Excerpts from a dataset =
+++

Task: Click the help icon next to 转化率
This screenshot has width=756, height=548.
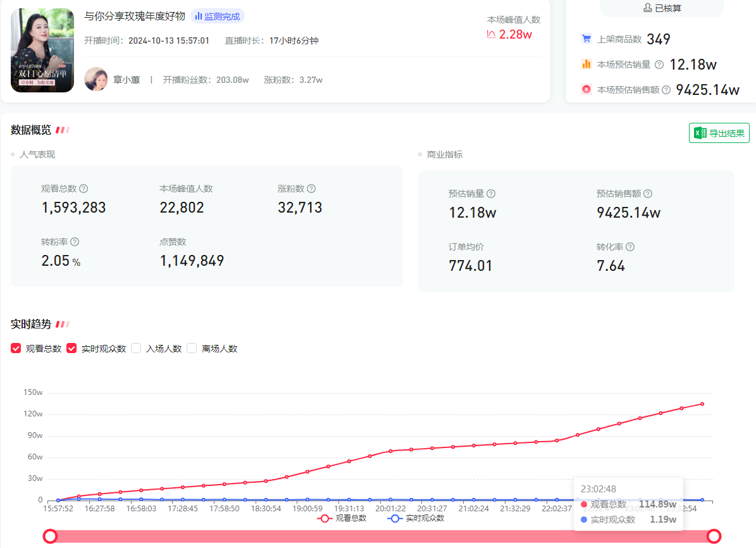Action: (630, 247)
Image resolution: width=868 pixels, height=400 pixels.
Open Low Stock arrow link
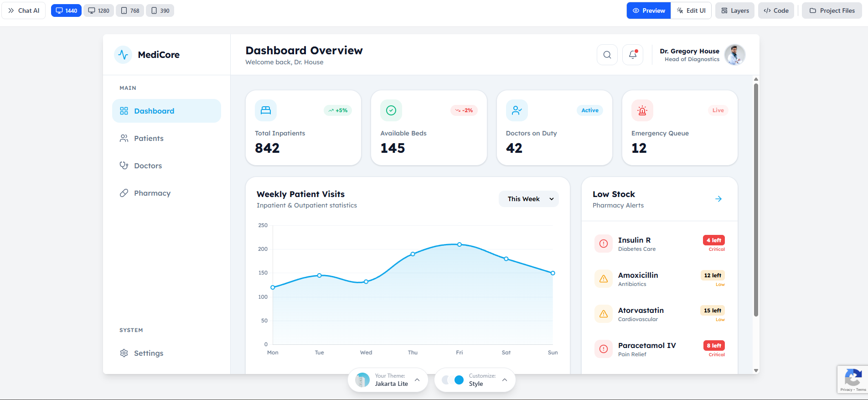coord(718,199)
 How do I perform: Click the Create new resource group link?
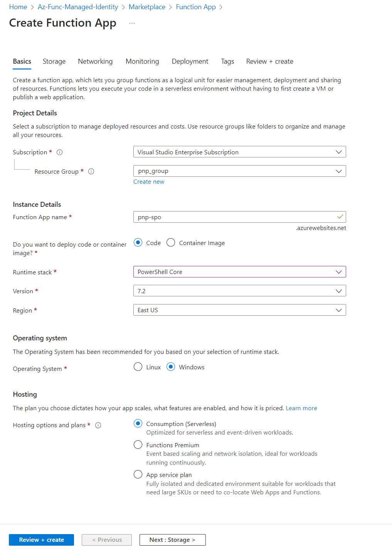tap(149, 182)
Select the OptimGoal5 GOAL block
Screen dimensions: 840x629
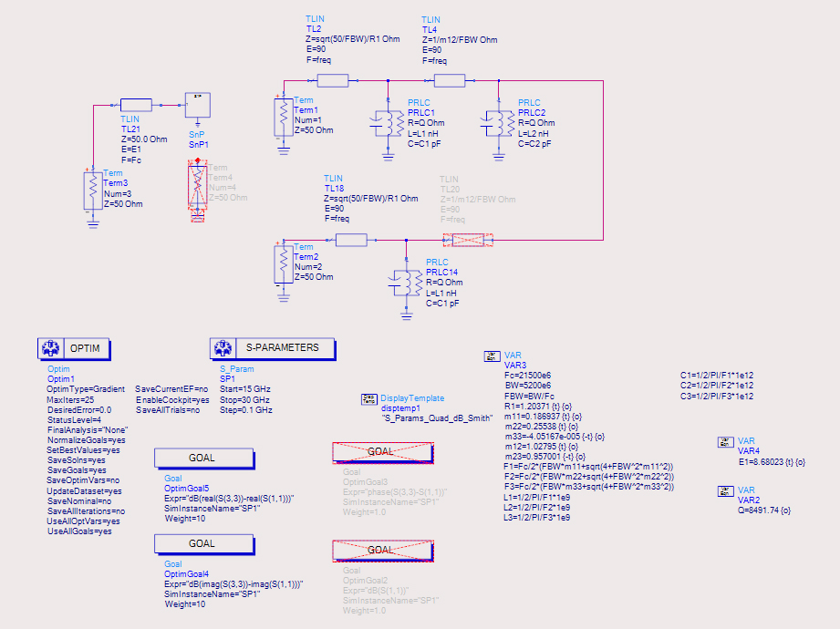(202, 459)
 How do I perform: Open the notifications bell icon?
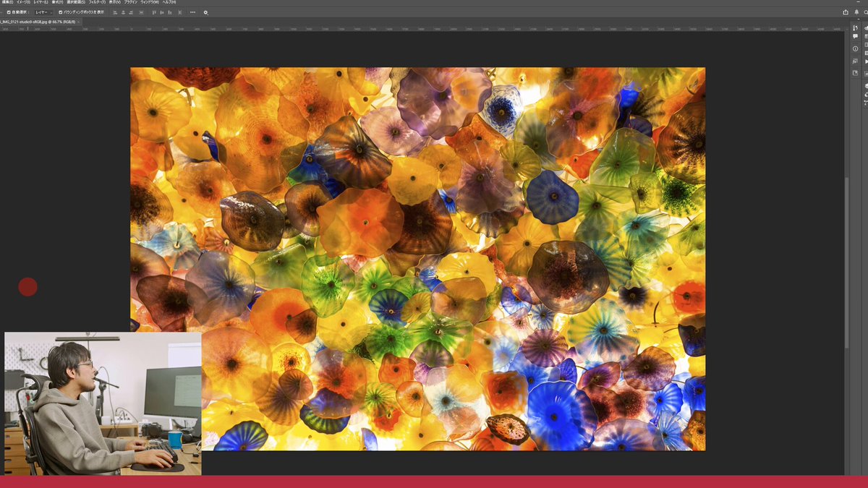856,12
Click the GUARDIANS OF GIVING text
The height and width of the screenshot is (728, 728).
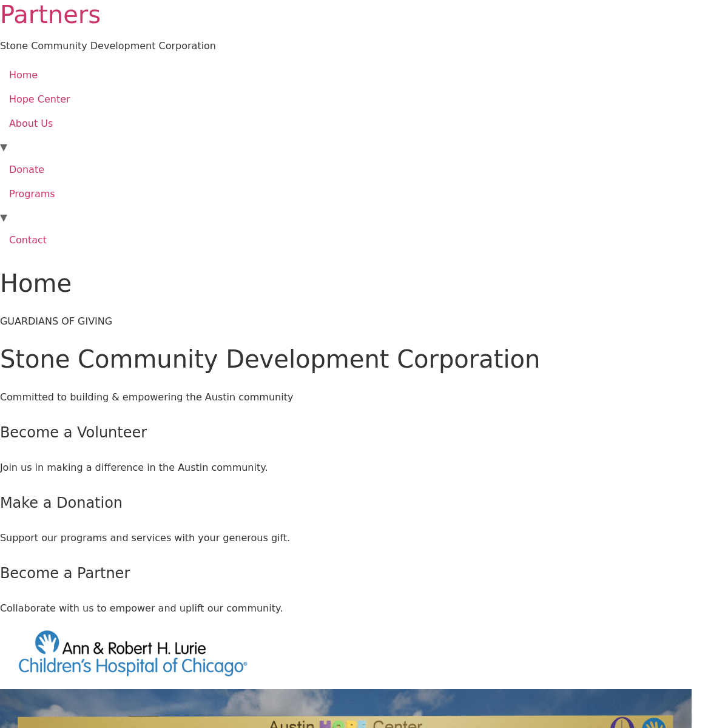(56, 322)
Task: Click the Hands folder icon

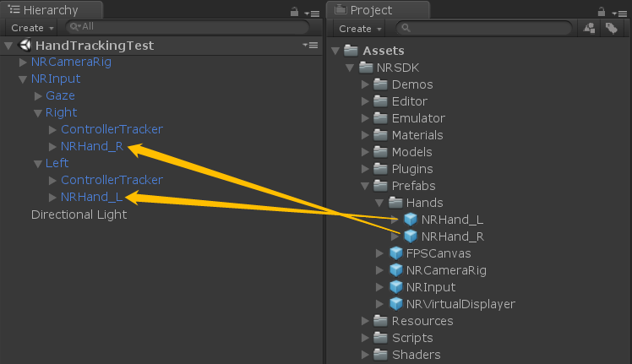Action: pos(395,203)
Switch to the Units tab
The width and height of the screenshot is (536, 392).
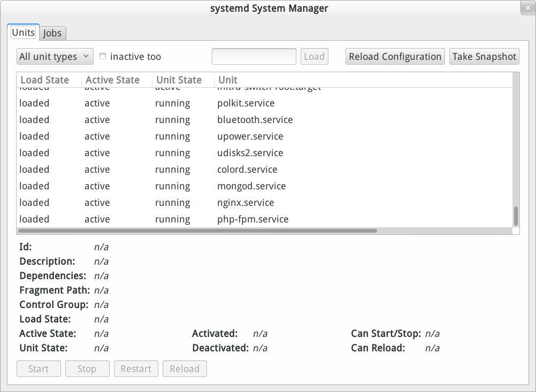(23, 32)
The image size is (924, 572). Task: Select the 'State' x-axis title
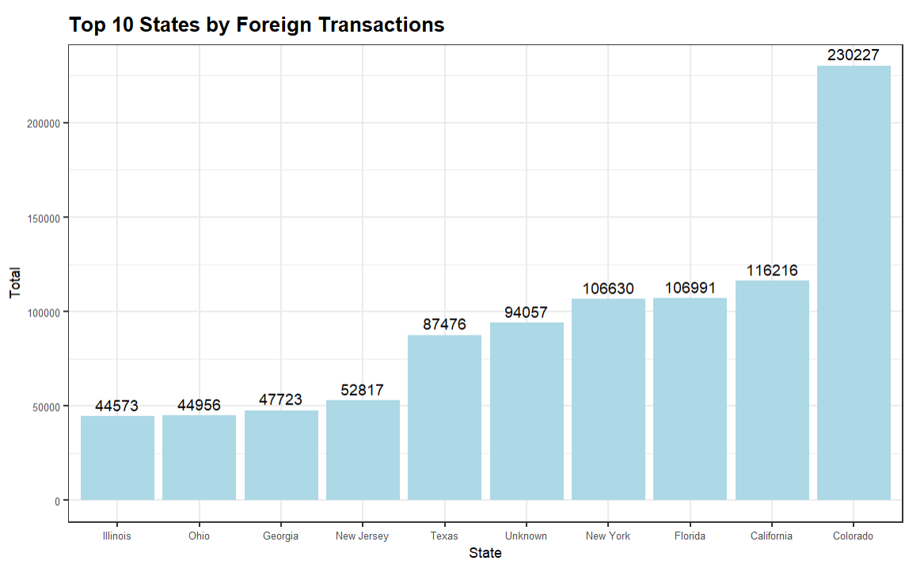[485, 553]
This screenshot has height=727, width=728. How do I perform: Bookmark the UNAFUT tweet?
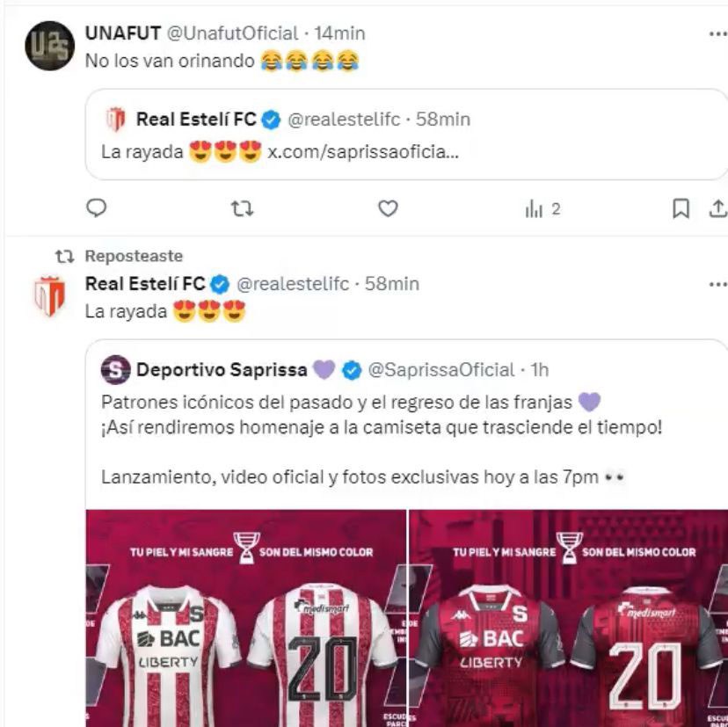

+++

THE PROBLEM = Would you transcribe exactly, and only, the lines from the one containing "This screenshot has width=756, height=548." through the last line of the records above, both included, leaving out the pictures?

ANSWER BOX =
This screenshot has width=756, height=548.
Action: (630, 247)
Image resolution: width=868 pixels, height=400 pixels.
Open Low Stock arrow link
coord(718,199)
 How do I perform: Click the Create new resource group link?
tap(149, 182)
Select the OptimGoal5 GOAL block
Screen dimensions: 840x629
(202, 459)
 How do I perform: Open the notifications bell icon?
856,12
Click the GUARDIANS OF GIVING text
The height and width of the screenshot is (728, 728).
(56, 322)
Task: Click the Hands folder icon

Action: pos(395,203)
Switch to the Units tab
The width and height of the screenshot is (536, 392).
(23, 32)
The image size is (924, 572). Task: Select the 'State' x-axis title
[485, 553]
This screenshot has height=727, width=728. How do I perform: Bookmark the UNAFUT tweet?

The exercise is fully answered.